Alternatively, it can be a time for introspection that leads to a new attitude, embracing opportunity instead of victimhood. Of investing in the grind of moment-to-moment progress, knowing that at times movement can be imperceptibly incremental. It can lead to humble cooperation with others that want to help. It can initiate a recognition of the influence one person can have from leading by example. The world (or maybe just a few close friends) watches responses to challenges that can have a generational butterfly effect.

These thoughts became relevant to me, again, on March 1.

My daughter-in-law battled breast cancer in 2020-21. Although there were physical and emotional ups and downs after she rang the bell, everything had returned to (kind of) normal. That is until I received a call from her husband, my son, on March 1 asking us to pick up our granddaughters as they were driving to the ER. Much uncertainty, including conversations about worst case scenarios, dominated their time in the hospital (and my thoughts). On March 12, the diagnosis was a return of the cancer but a type that has a very clear treatment plan. She was discharged from the hospital on March 14, received her first chemo treatment on March 18, and knows what will be required for the remainder of her (hopefully long, long) life.

My mom, their grandmother, tearfully said “life is not fair” after I took her to visit them in the hospital. We all said “why them” at various times. However, in her inspiring but real posts on CaringBridge, it was obvious that attitude is everything. In the face of a potentially bleak future, the two of them maintained a positive but realistic perspective. They contemplated the macro while managing the micro. As best they could, they dwelled on the positive. Their attitude, plus caring clinicians and prayers by hundreds of people, is what helped all of us manage 13 incredibly challenging days.

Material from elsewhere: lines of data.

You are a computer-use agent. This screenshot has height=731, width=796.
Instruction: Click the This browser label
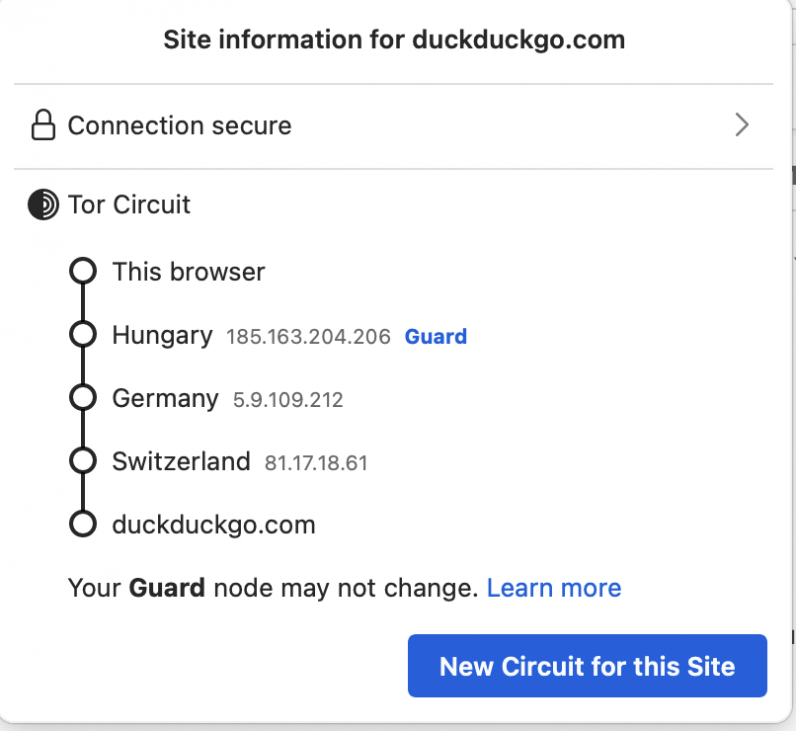pos(188,272)
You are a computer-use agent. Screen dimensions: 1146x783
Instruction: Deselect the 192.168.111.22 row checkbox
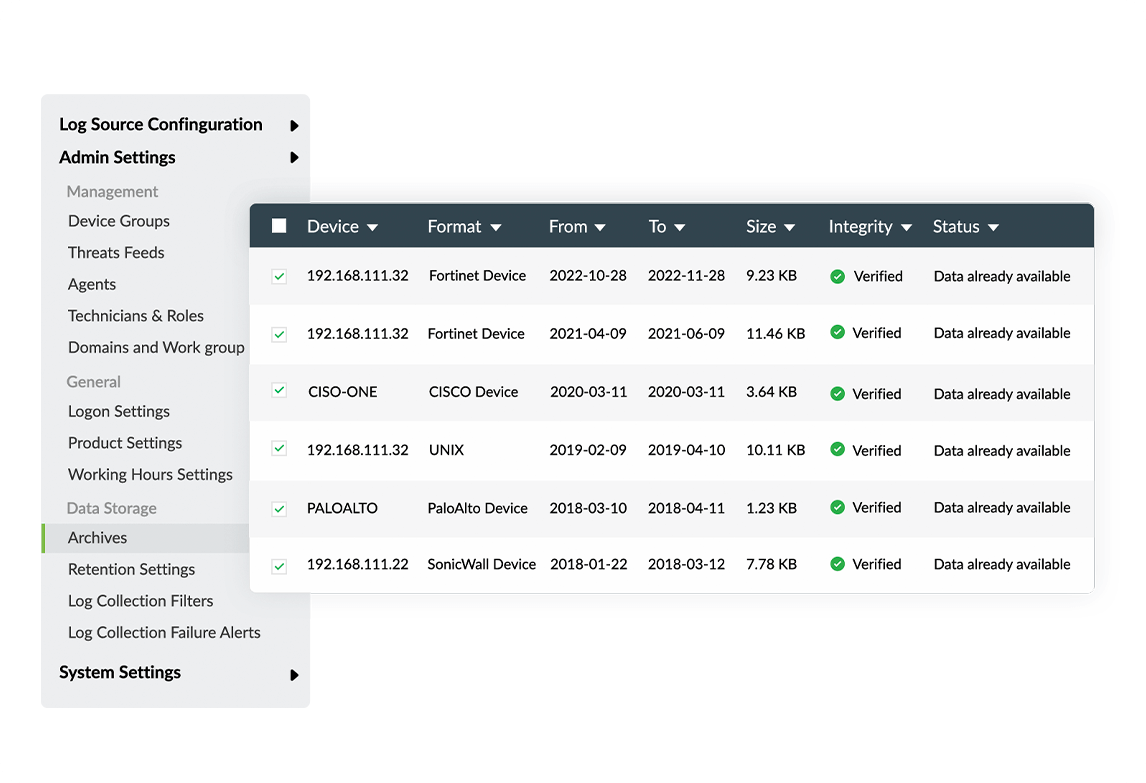279,566
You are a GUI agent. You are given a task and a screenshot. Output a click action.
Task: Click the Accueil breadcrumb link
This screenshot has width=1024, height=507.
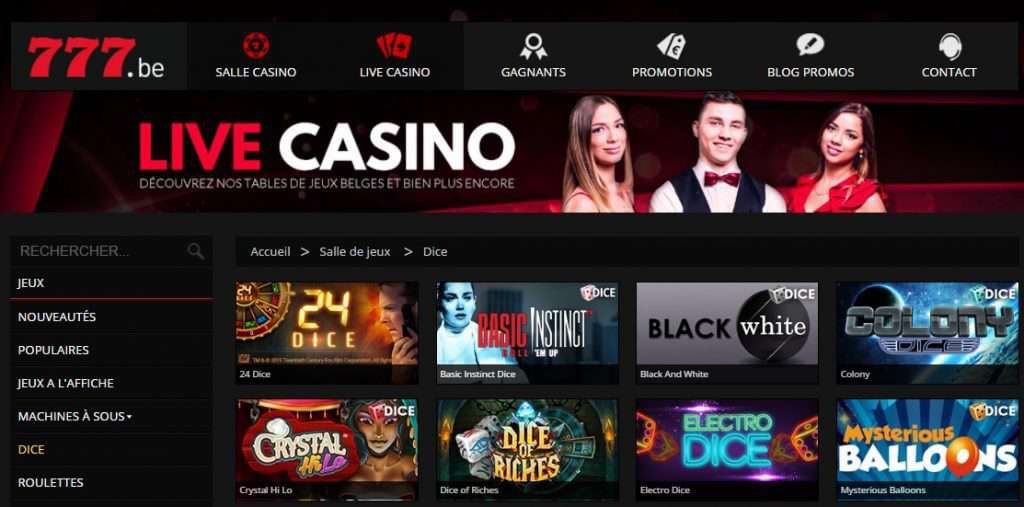[x=270, y=252]
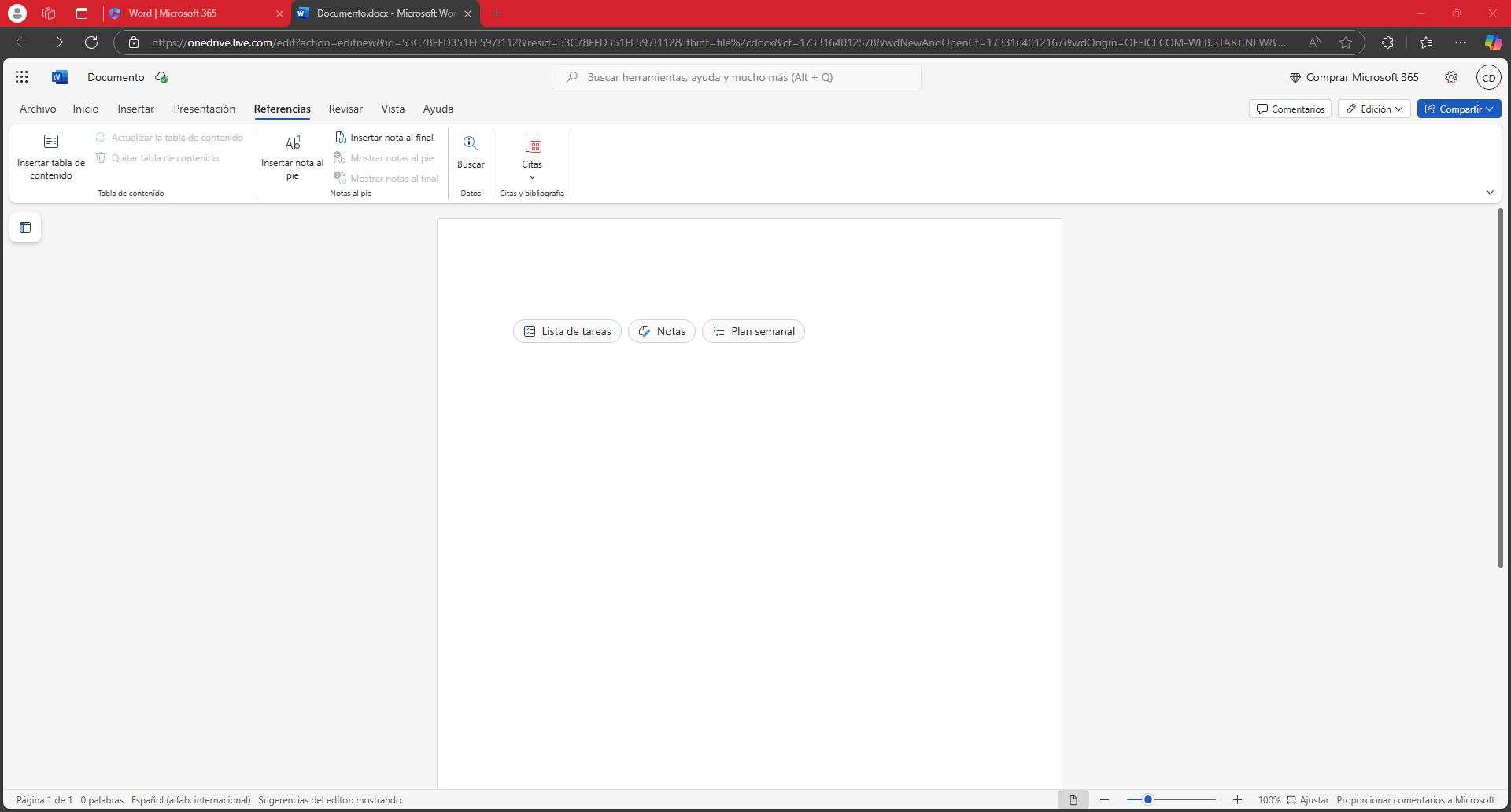Open the Revisar tab

click(345, 109)
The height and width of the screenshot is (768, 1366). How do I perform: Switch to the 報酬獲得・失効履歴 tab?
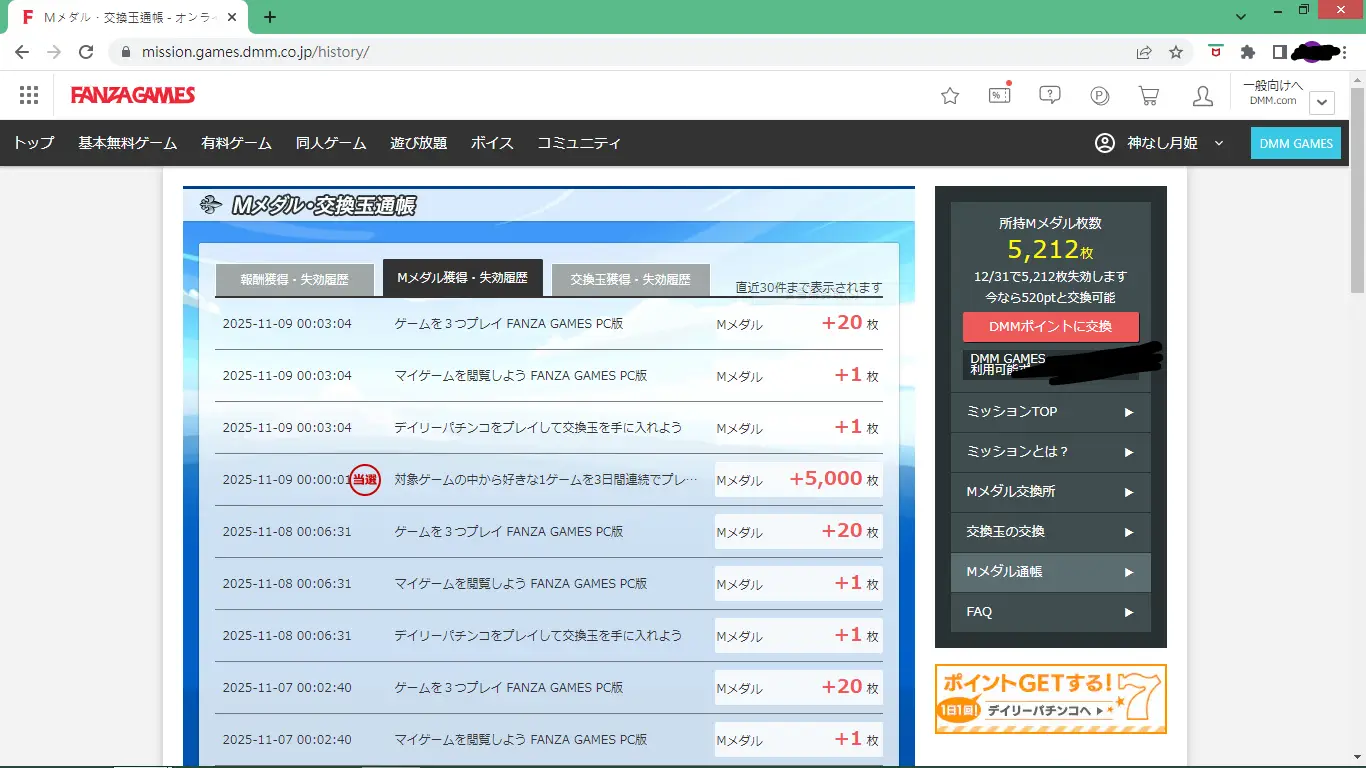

If you are helping an injured worker, the goal is to guide them away from Why Me victimhood and towards What Next empowerment. Understanding their fears and anxieties comes from a transparent discussion built on earned trust. Asking open ended questions and then intently listening to what they share will help create an action plan (for you and them).

Mike Tyson once said, “Everybody has a plan until they get punched in the face.” Vince Lombardi said, “It’s not whether you get knocked down, it’s whether you get up.”

Life is not fair. You will get knocked down / punched in the face. It’s how you respond, often with the help of others, that disproportionately determines the outcome.